*RECORDED DATA*:
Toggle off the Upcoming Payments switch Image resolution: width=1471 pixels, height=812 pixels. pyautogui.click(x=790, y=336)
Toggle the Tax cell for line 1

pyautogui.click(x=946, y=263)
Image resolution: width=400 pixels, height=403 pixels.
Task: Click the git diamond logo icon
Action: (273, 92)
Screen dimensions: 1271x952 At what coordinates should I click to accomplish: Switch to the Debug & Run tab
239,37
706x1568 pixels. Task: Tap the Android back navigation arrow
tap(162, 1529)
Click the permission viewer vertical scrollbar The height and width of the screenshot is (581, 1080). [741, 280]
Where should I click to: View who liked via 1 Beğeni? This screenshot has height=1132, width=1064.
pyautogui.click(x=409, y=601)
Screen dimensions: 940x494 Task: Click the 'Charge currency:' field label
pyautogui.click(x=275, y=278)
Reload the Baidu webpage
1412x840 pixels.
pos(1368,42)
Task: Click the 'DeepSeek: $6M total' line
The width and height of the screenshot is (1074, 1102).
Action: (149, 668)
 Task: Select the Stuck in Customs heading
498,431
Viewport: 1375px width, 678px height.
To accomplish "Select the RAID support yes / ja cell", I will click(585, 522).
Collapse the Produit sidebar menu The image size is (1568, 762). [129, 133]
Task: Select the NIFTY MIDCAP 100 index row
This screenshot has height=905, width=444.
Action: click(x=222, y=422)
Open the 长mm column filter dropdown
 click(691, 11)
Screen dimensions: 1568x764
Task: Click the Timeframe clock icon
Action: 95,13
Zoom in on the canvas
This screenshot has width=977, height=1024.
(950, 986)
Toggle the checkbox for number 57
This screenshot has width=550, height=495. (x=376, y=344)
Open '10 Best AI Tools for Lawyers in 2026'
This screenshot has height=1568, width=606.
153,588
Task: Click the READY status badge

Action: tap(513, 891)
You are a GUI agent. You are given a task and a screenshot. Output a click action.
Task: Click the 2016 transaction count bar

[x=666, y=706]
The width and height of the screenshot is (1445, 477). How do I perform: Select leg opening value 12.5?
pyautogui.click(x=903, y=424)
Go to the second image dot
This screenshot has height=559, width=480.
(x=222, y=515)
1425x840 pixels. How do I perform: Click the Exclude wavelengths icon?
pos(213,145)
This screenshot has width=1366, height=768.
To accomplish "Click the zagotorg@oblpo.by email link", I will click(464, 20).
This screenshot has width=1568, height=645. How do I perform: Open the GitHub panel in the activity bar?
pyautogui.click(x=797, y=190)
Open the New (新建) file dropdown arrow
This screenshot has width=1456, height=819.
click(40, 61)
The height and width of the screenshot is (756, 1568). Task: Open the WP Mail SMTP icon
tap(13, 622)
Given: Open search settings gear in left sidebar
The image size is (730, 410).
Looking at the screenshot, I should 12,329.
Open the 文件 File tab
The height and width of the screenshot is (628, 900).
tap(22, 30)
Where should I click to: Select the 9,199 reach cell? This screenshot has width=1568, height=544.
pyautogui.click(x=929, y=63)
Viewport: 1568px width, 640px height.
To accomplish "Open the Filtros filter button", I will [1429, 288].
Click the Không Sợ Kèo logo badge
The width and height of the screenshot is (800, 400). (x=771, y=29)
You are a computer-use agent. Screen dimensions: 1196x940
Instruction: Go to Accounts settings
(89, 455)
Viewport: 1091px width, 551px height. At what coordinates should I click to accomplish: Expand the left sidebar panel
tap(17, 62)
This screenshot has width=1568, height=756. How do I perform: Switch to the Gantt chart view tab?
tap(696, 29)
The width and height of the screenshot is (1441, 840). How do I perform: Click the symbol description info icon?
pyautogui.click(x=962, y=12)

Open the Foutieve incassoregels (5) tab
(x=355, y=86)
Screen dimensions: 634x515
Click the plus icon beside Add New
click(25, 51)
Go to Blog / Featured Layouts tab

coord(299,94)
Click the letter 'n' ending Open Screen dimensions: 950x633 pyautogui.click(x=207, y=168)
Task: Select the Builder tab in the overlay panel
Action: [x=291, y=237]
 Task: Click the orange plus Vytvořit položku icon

*TO BE DONE*: Print all of the data above once more, line for line and without any changes.

*WRITTEN SOLUTION*:
Toggle off the Upcoming Payments switch Image resolution: width=1471 pixels, height=812 pixels. pyautogui.click(x=790, y=336)
Toggle the Tax cell for line 1

pyautogui.click(x=946, y=263)
Image resolution: width=400 pixels, height=403 pixels.
Task: Click the git diamond logo icon
Action: (273, 92)
Screen dimensions: 1271x952 At what coordinates should I click to accomplish: Switch to the Debug & Run tab
239,37
706x1568 pixels. Task: Tap the Android back navigation arrow
tap(162, 1529)
Click the permission viewer vertical scrollbar The height and width of the screenshot is (581, 1080). [741, 280]
Where should I click to: View who liked via 1 Beğeni? This screenshot has height=1132, width=1064.
pyautogui.click(x=409, y=601)
Screen dimensions: 940x494 Task: Click the 'Charge currency:' field label
pyautogui.click(x=275, y=278)
Reload the Baidu webpage
1412x840 pixels.
pos(1368,42)
Task: Click the 'DeepSeek: $6M total' line
The width and height of the screenshot is (1074, 1102).
Action: (149, 668)
 Task: Select the Stuck in Customs heading
498,431
Viewport: 1375px width, 678px height.
To accomplish "Select the RAID support yes / ja cell", I will click(585, 522).
Collapse the Produit sidebar menu The image size is (1568, 762). [129, 133]
Task: Select the NIFTY MIDCAP 100 index row
This screenshot has height=905, width=444.
Action: click(x=222, y=422)
Open the 长mm column filter dropdown
 click(691, 11)
Screen dimensions: 1568x764
Task: Click the Timeframe clock icon
Action: 95,13
Zoom in on the canvas
This screenshot has width=977, height=1024.
(950, 986)
Toggle the checkbox for number 57
This screenshot has width=550, height=495. (x=376, y=344)
Open '10 Best AI Tools for Lawyers in 2026'
This screenshot has height=1568, width=606.
153,588
Task: Click the READY status badge

Action: tap(513, 891)
You are a GUI agent. You are given a task and a screenshot. Output a click action.
Task: Click the 2016 transaction count bar

[x=666, y=706]
The width and height of the screenshot is (1445, 477). How do I perform: Select leg opening value 12.5?
pyautogui.click(x=903, y=424)
Go to the second image dot
This screenshot has height=559, width=480.
(x=222, y=515)
1425x840 pixels. How do I perform: Click the Exclude wavelengths icon?
pos(213,145)
This screenshot has width=1366, height=768.
To accomplish "Click the zagotorg@oblpo.by email link", I will click(464, 20).
This screenshot has width=1568, height=645. How do I perform: Open the GitHub panel in the activity bar?
pyautogui.click(x=797, y=190)
Open the New (新建) file dropdown arrow
This screenshot has width=1456, height=819.
click(40, 61)
The height and width of the screenshot is (756, 1568). Task: Open the WP Mail SMTP icon
tap(13, 622)
Given: Open search settings gear in left sidebar
The image size is (730, 410).
Looking at the screenshot, I should 12,329.
Open the 文件 File tab
The height and width of the screenshot is (628, 900).
tap(22, 30)
Where should I click to: Select the 9,199 reach cell? This screenshot has width=1568, height=544.
pyautogui.click(x=929, y=63)
Viewport: 1568px width, 640px height.
To accomplish "Open the Filtros filter button", I will [1429, 288].
Click the Không Sợ Kèo logo badge
The width and height of the screenshot is (800, 400). (x=771, y=29)
You are a computer-use agent. Screen dimensions: 1196x940
Instruction: Go to Accounts settings
(89, 455)
Viewport: 1091px width, 551px height. At what coordinates should I click to accomplish: Expand the left sidebar panel
tap(17, 62)
This screenshot has width=1568, height=756. How do I perform: Switch to the Gantt chart view tab?
tap(696, 29)
The width and height of the screenshot is (1441, 840). How do I perform: Click the symbol description info icon?
pyautogui.click(x=962, y=12)

Open the Foutieve incassoregels (5) tab
(x=355, y=86)
Screen dimensions: 634x515
Click the plus icon beside Add New
click(25, 51)
Go to Blog / Featured Layouts tab

coord(299,94)
Click the letter 'n' ending Open Screen dimensions: 950x633 pyautogui.click(x=207, y=168)
Task: Select the Builder tab in the overlay panel
Action: [x=291, y=237]
 Task: Click the orange plus Vytvořit položku icon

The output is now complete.